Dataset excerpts
☆ ☆ ☆ ☆ ☆
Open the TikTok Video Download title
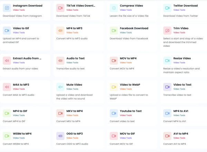This screenshot has height=152, width=207. point(81,6)
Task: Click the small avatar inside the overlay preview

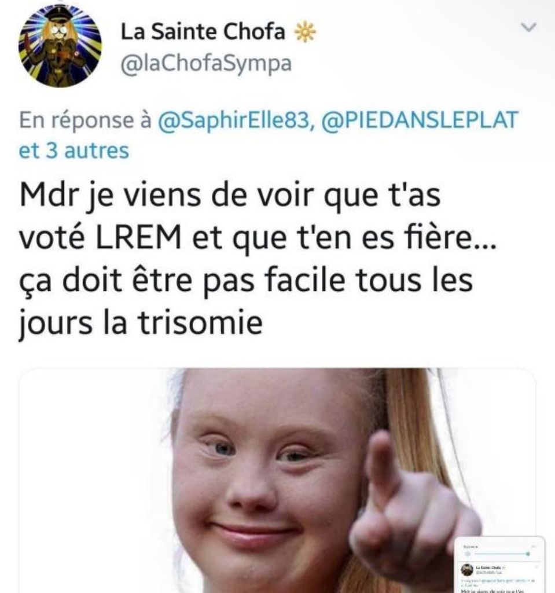Action: pyautogui.click(x=467, y=570)
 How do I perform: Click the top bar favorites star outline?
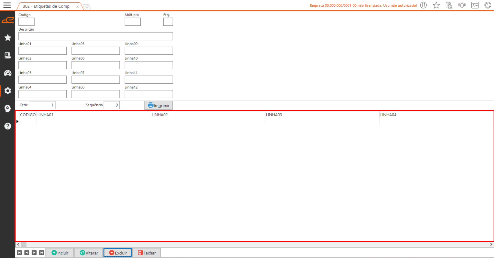436,5
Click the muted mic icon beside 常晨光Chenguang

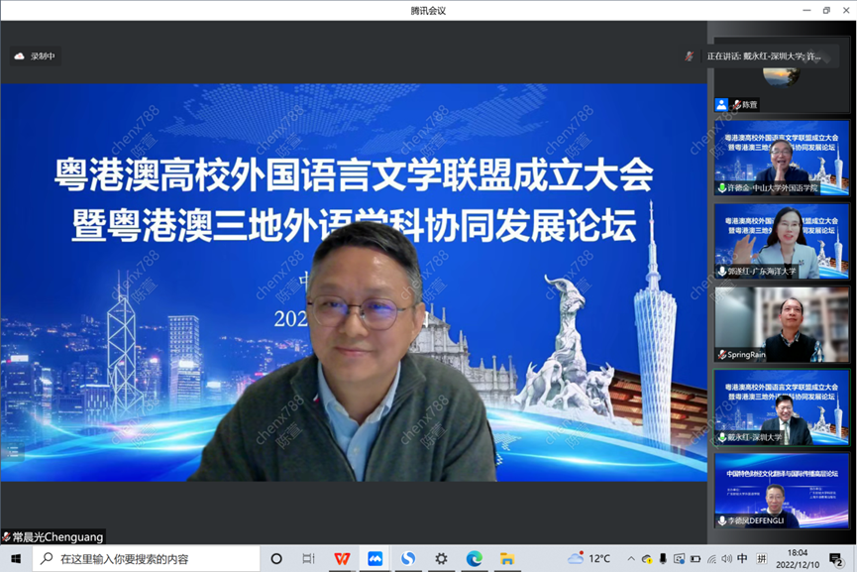[7, 536]
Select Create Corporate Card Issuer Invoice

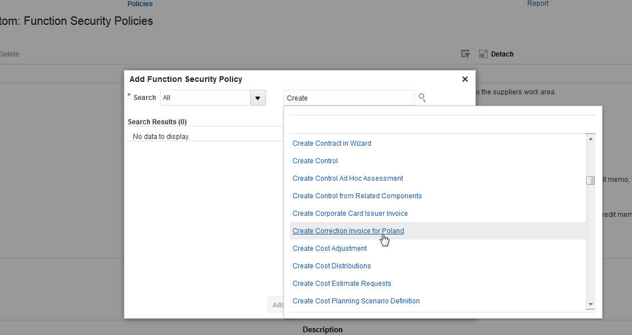click(350, 214)
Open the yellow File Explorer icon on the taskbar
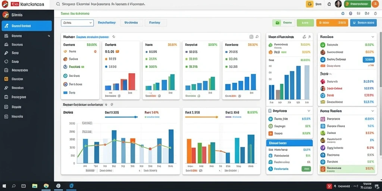The height and width of the screenshot is (191, 382). (x=35, y=186)
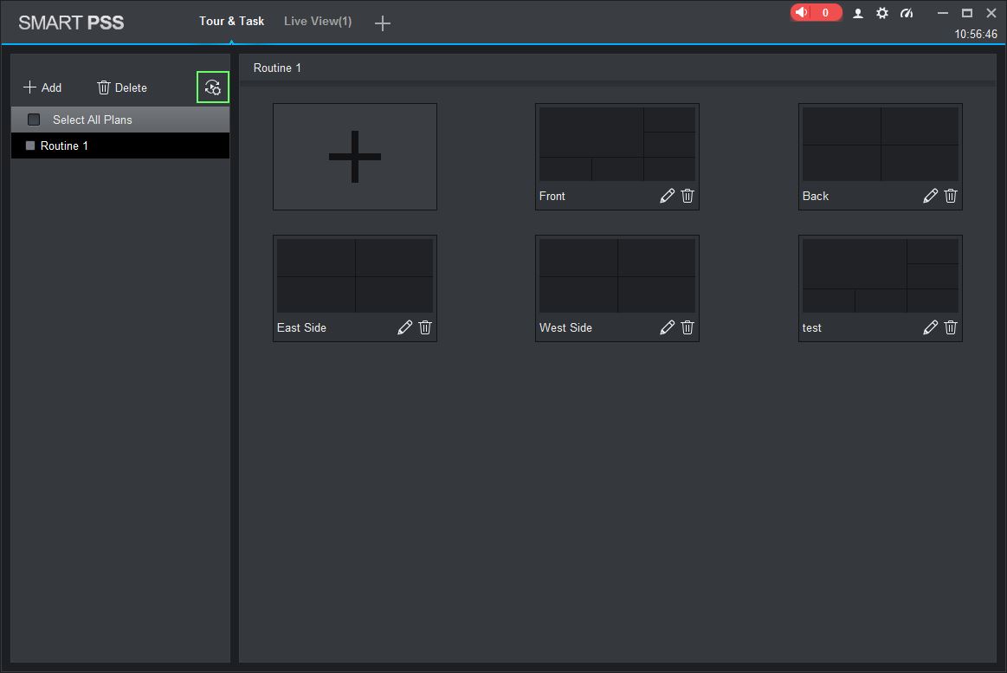
Task: Open the system status gauge icon
Action: pos(907,13)
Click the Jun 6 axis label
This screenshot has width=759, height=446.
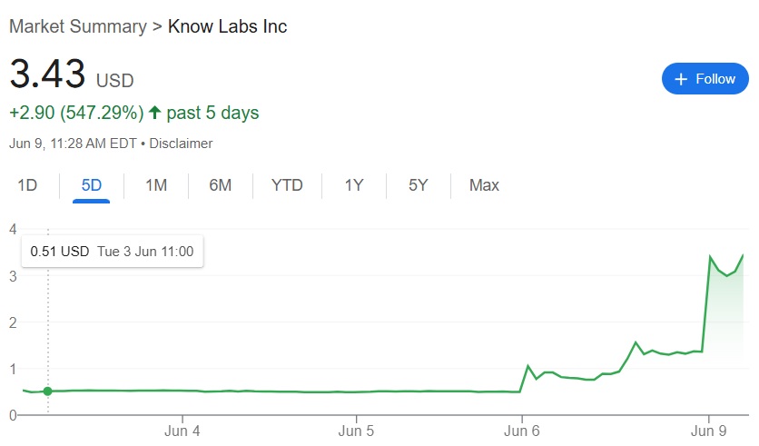point(521,431)
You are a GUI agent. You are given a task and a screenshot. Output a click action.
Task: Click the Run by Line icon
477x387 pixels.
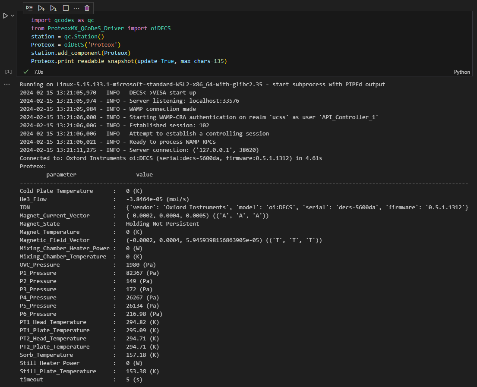click(29, 8)
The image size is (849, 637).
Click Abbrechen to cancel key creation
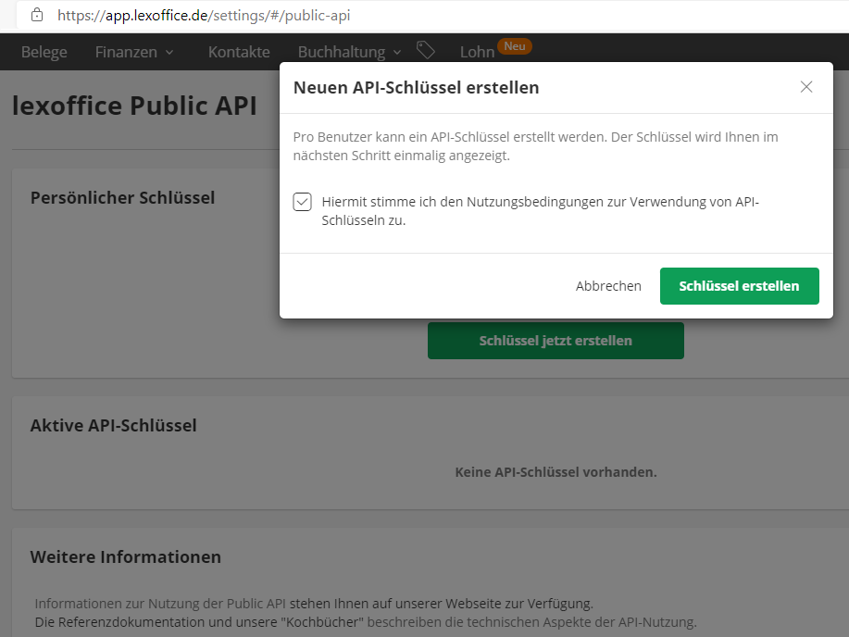point(608,285)
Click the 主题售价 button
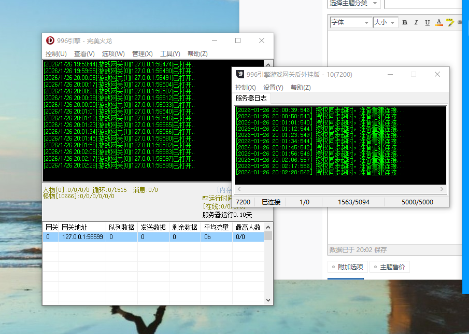Screen dimensions: 469x334 [x=390, y=267]

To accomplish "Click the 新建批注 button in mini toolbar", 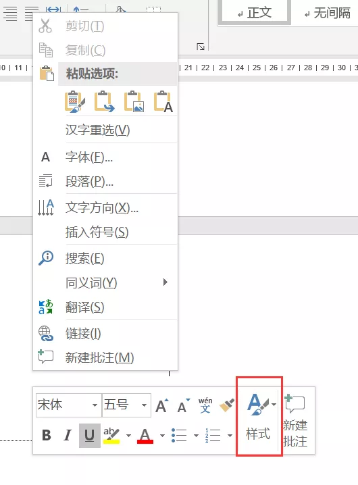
☆ ☆ ☆ ☆ ☆
(Task requirements)
Exactly as they appear above, print all the lines, but not the pictures.

(Answer section)
Open the TikTok Video Download title
This screenshot has height=152, width=207. point(81,6)
Task: Click the small avatar inside the overlay preview

Action: pyautogui.click(x=467, y=570)
 How do I perform: Click the top bar favorites star outline?
436,5
Click the muted mic icon beside 常晨光Chenguang

[7, 536]
Select Create Corporate Card Issuer Invoice

click(350, 214)
Open the yellow File Explorer icon on the taskbar
The height and width of the screenshot is (191, 382). (x=35, y=186)
Task: Open the system status gauge icon
Action: pos(907,13)
Click the Jun 6 axis label
This screenshot has width=759, height=446.
point(521,431)
You are a GUI agent. You are given a task and a screenshot. Output a click action.
Task: Click the Run by Line icon
477x387 pixels.
click(29, 8)
The image size is (849, 637).
Click Abbrechen to cancel key creation
point(608,285)
Click the 主题售价 button
Screen dimensions: 469x334 [x=390, y=267]

To accomplish "Click the 新建批注 button in mini toolbar", 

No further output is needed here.